ぐいと腕を掴まれて、引き寄せてきたのは黒レザーの男。リーダー格のようだが、キイキイヒステリーを起こすわけでもなく落ち着いていて、厄介だと思う。


 獣のような匂いがする、汗とマリファナとタバコの匂い。


「俺ら、これが補講実習なわけ。勝手にやめにされたら困んだよな」

「だったら、それらしい態度をとるべきだったわよね」


リディアは、太い腕をねじり上げるが、全く動じないでそのまま薄ら笑いを浮かべている顔。


(喧嘩慣れしている)


「――困りますね。教員と生徒のほうで意思の疎通ができていないのは」

「申し訳ありません」


 ヘイの言葉は平坦で、感情が見えない。だが相手は実習を受けてくれる施設だ。リディアが頭を下げるしかない。

 たとえ、この生徒たちがリディアの受け持ち領域でもなく、初対面だったとしても、所属する大学の引率教員がリディアなのだから。


「こんな不良を押し付けてくるとは、失礼な話です。けれどリディア殿。あなたのような人にはふさわしい処遇なのでしょう」

「え?」

 

 背後の生徒たちの視線が絡みつく。ヘイの失礼な物言いは彼らの興味を引いたようだ。


「あなたたちのことは、私も聞いていますよ。大学側からも優遇してくれと言われていますし。あなたたちにとっても悪い実習ではないでしょう。――ついてきなさい」

「――待ってください、ヘイ魔法師!」


「この実習の主導権は、私にあります。リディア殿、おわかりですね」



 背を向けるヘイの翻る魔法師の法衣。冷ややかでいながら、愉悦を含んだ声音。


「――子猫ちゃん。あいつと何かあるのか?」

「子猫じゃない。リディア・ハーネストよ、次にそれを言ったら、舌ピアスを引っこ抜いてやるからね。ゴードン・ヒル」


 お尻を撫でてきた右手を掴んで脇に固め、そのまま背負い投げをしようとしたら、その手がリディアの胸を鷲掴みにし、思わず小さく声をあげてしまう。


 そして、頬に伸ばされる舌がリディアを舐め上げた


「――子猫ちゃん? なんだって」


 突き飛ばすようにして離れたリディアの後ろで、さざ波のように含み笑いが広がる。
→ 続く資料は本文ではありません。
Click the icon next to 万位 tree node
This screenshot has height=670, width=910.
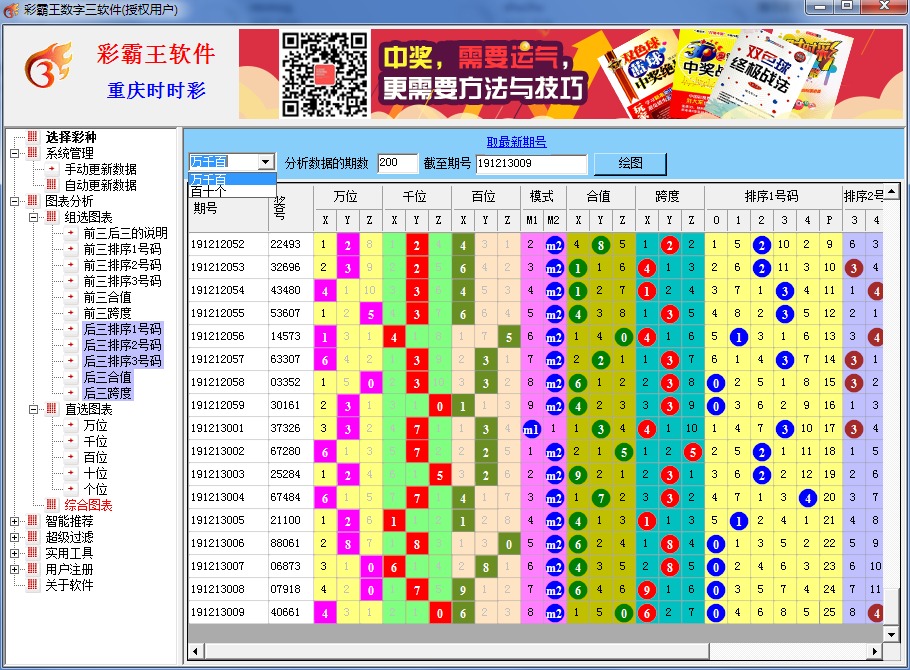(x=71, y=425)
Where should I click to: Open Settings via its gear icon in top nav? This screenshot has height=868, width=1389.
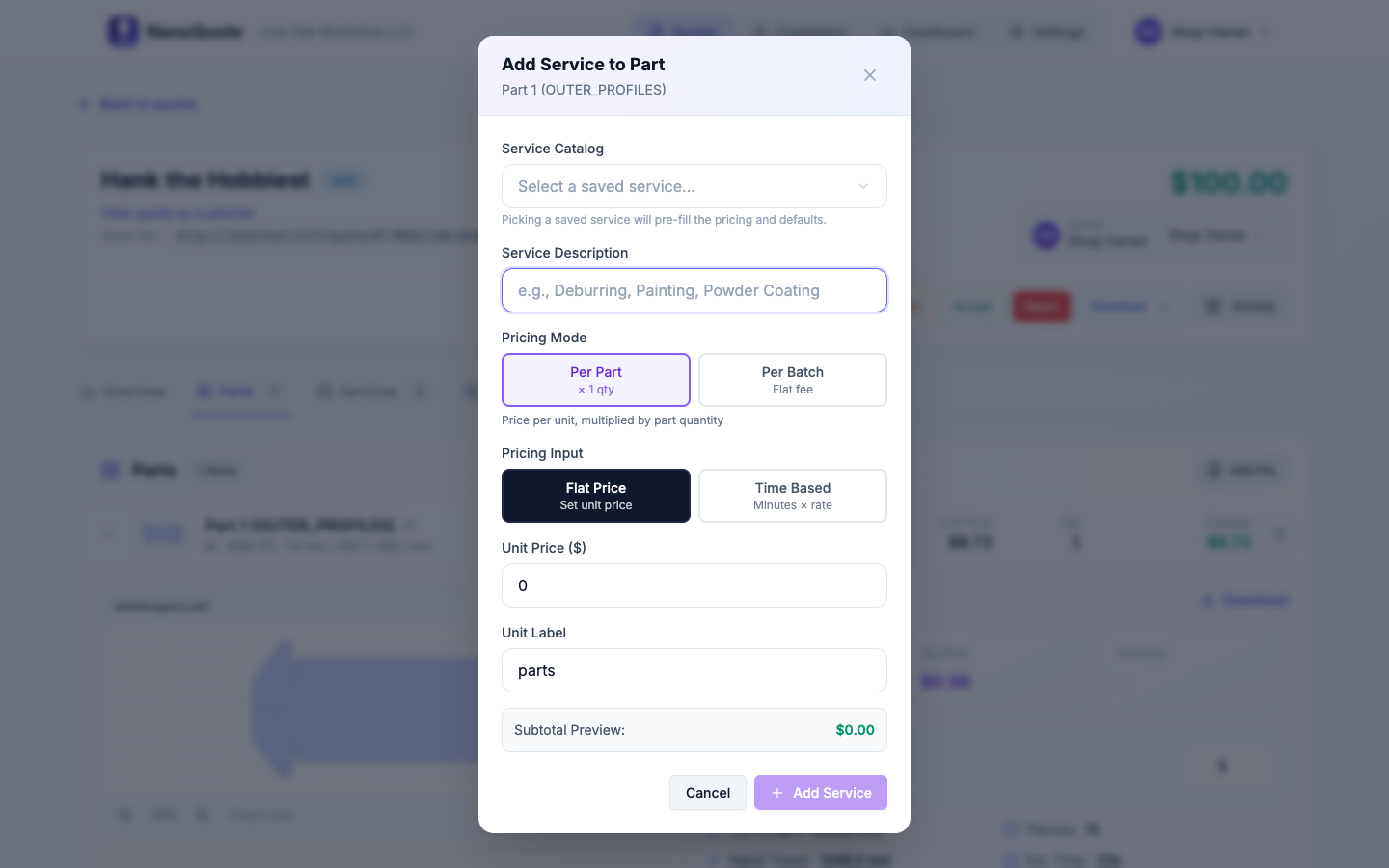(x=1016, y=31)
リディアは顔を真っ赤に染めて、彼らを睨んでそれからヘイを追いかける。


 鳴らされる口笛と、卑猥な掛け声。


 実習とは思えないほどふざけた態度の彼らを振り向くことなく足を進めるヘイの魔法衣に、リディアも困惑し嫌な予感に拳を握りしめた。







 森の奥深くに進むにつれて、日照量が減り木々に覆われた陰気な様相になる。絡まる蔦、ぬかるんだ地面、変形した枝が何かを求めているかのように絡み合う。


 広がって歩けるような空間はない、皆が密集してわずかな足場を確かめながら、ゆっくり進む。


 最初は雑談をしていた生徒の彼らも次第に苛立ち、途中誰かが木々を蹴り飛ばす音が響いた。


「おい、オッサン。いい加減にしろよ」


(おっさん……)


リディアもヘイは好きではないが、こんな失礼な態度を見過ごすことはできない。振り向き叱責しようとした時、ヘイは立ち止まる。


「ここですよ」


 不思議で――不気味な場所だった。


 平たく伸ばしたような岩が、横たわっている。まるで舞台のようだ。その頭上は葉のない木々の枝だけが伸び絡み合い、まるで枝の円蓋を作っているかのようだった。


その中央には、首輪をされた生き物が一体。


 灰色のまるで髪の毛と間違えそうなほどの長い毛並みは、ところどころこびりついた血が固まっている。

 毛の間に見え隠れする一ツ目、一ツ口。首輪から下は、まるで人の幼児のように両手両足で四つ這いとなりミーミーミーと憐れに鳴いている。


 さらに奥の壁には、掘り抜かれた洞窟のような空間があり、まるで牢屋のように石状の棒が並んでいる。覗くのは同じ生き物。数匹どころじゃない、何十と詰め込まれていた。


「これは、どういうことですか……ヘイ魔法師!?」


 リディアが詰め寄ると、ヘイはそれを一瞥もせず、リディアにだけ仄暗い瞳を向ける。


「どういう、とは?」

「なぜこんな酷い扱いをなさっているのですか!? これではまるで――」


 虐待です、そう言いかけてリディアは言葉を飲んだ。


「まるで? 魔獣ですよ」

「森の子ども! 害のない妖獣です!!」

「初級から中級の魔獣を用意してくれとおっしゃったのはそちらです。もっと見た目が凶悪の方がよろしいとかそういう我儘を言われても困りますよ。こちらも、そうそうそちらの希望通りに都合のいい魔獣が捕まえられる訳ではないと最初にお断りしているはずです」


「ですが――」

「なあ? いい加減にしてくんない? 子猫ちゃん?」


声をかけてきたのは、ゴードンではなかった。欠けた歯が見え隠れする。口の中で葉を噛んでいる。カートと呼ばれる向精神作用のある葉だ。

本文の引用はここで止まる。